Tuesday, January 20, 2004

The Burden of Books

The Burden of Books


At 7.30am this morning I delivered my final lecture to my class and by 3.10pm, I was on board MH720 flying back to KL. I'm finally home for Imlek (Indonesian for the Chinese Lunar New Year) but will have to be back in Jakarta next week for a few more days for I still have unfinished business there.

I arrive home to find myself preceded by four boxes of books that had I sent through TNT last week from Jakarta. These are books I had kept in the office for two years--books I had acquired during my four years in Singapore and had travelled together with me to Jakarta. They have never been home before, but they finally are now. This is but just a portion of my mobile library--I still have a few big bags containing books stored temporarily at a friend's place in Pondok Indah.

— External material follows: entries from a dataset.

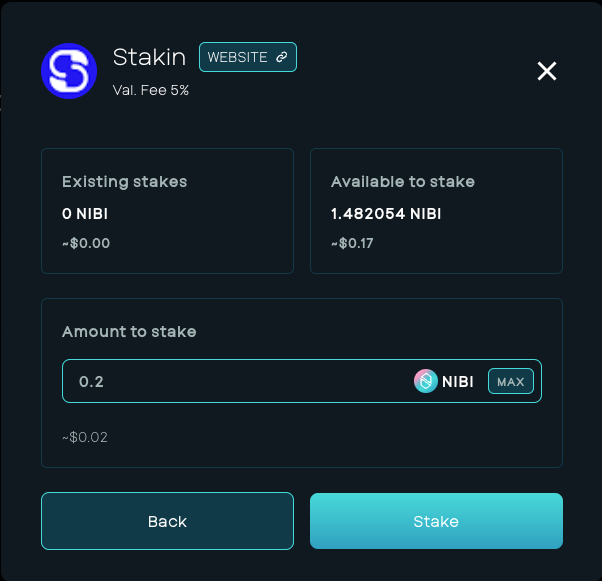Click the ~$0.17 available dollar value
The width and height of the screenshot is (602, 581).
[352, 243]
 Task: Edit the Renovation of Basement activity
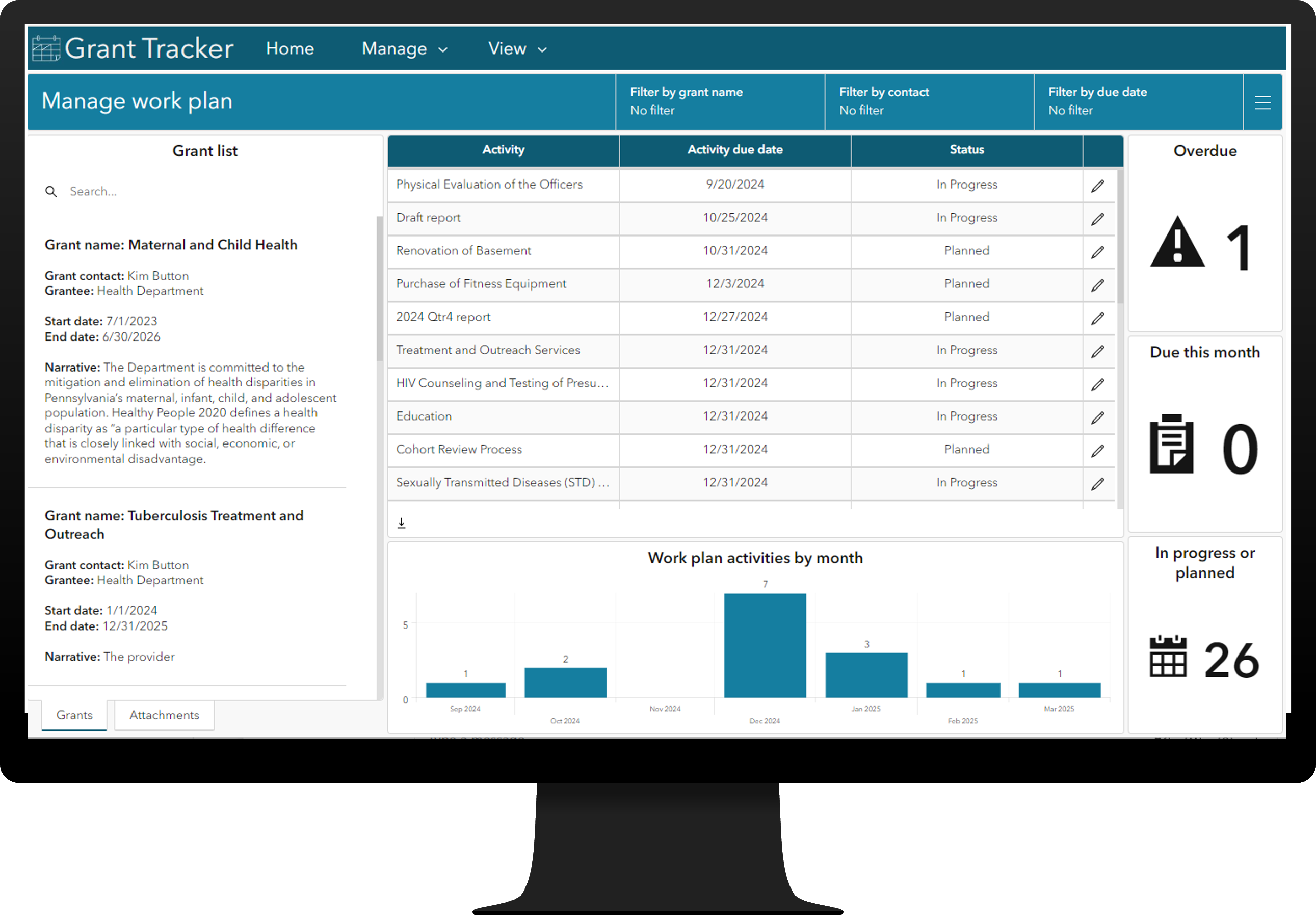1097,252
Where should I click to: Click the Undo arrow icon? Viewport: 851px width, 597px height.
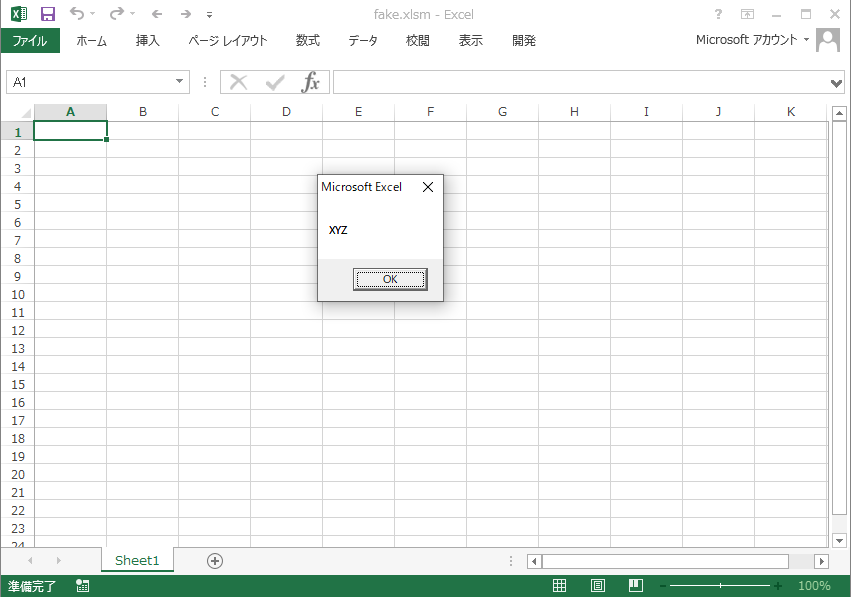(77, 14)
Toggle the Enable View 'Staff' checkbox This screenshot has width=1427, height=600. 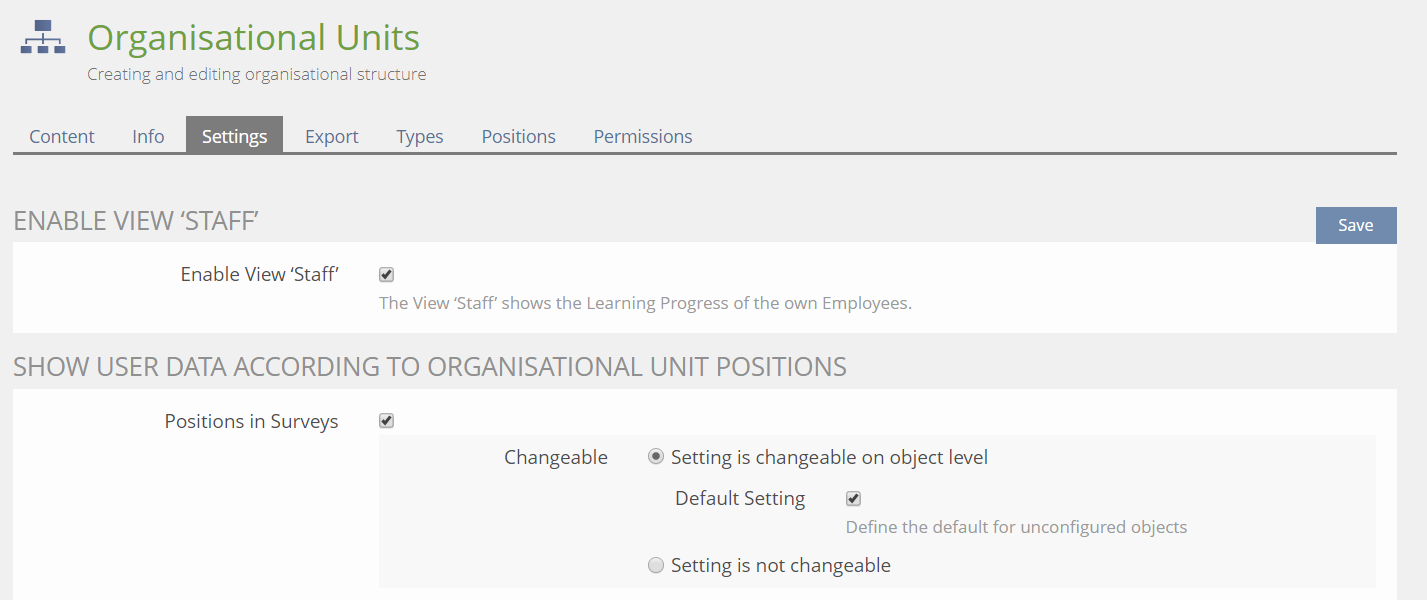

Packing is a tedious task. Over the years I have tried my best to minimize my personal belongings, bringing unnecessary things back to KL whenever I can. But somehow things accumulate very easily: in my case, it is books--which makes it worst because they are among the heaviest objects that one could own. Until e-books become more practical and user-friendly, I suppose we'll still have to suffer the inconvenience of lugging pieces of dead tree with us. Knowledge is a huge burden.

Despite my strenuous attempts to control my book-buying sprees, it looks like I have not been that successful in curbing this chronic bibliophilia of mine. Well, I guess there's a price for everything: Now I have to suffer the tedious process of packing and shipping these books back to KL (not to mention the stiff cost involved); and when they arrive safely home, I have to figure out where to store them. I have long run out of bookshelves. Instead of lining up my books nicely so that they can be randomly accessed, I have to resort to archiving them in boxes and shoving them under my bed.

I vow not to buy any books for the next couple of months for I have enough reading materials with me to last me for a while. The good thing about being home for me is that my brain's "secondary storage" is no longer remote--I can now easily refer to particular passages that I sometimes want to quote in my blog but vaguely remember or reread subjects that happen to strike my fancy.

Since I arrived home, I was able to pull out Tim Severin's The Spice Islands Voyage to reread passages about Alfred Russel Wallace: I had on many occassions mentioned that I would blog about this eminent naturalist who co-discovered the theory of evolution and natural selection together with Darwin. Wallace did most of his research in the spice islands of Indonesia and his book The Malay Archipelago has been my regular travel companion over the years. But unfortunately my copy of The Malay Archipelago is still lying somewhere in my friend's garage in Pondok Indah right now.

Soon, all my books will be reunited in one location. And perhaps then, with my scattered memories restored in its proper place, I will finally feel like a complete person!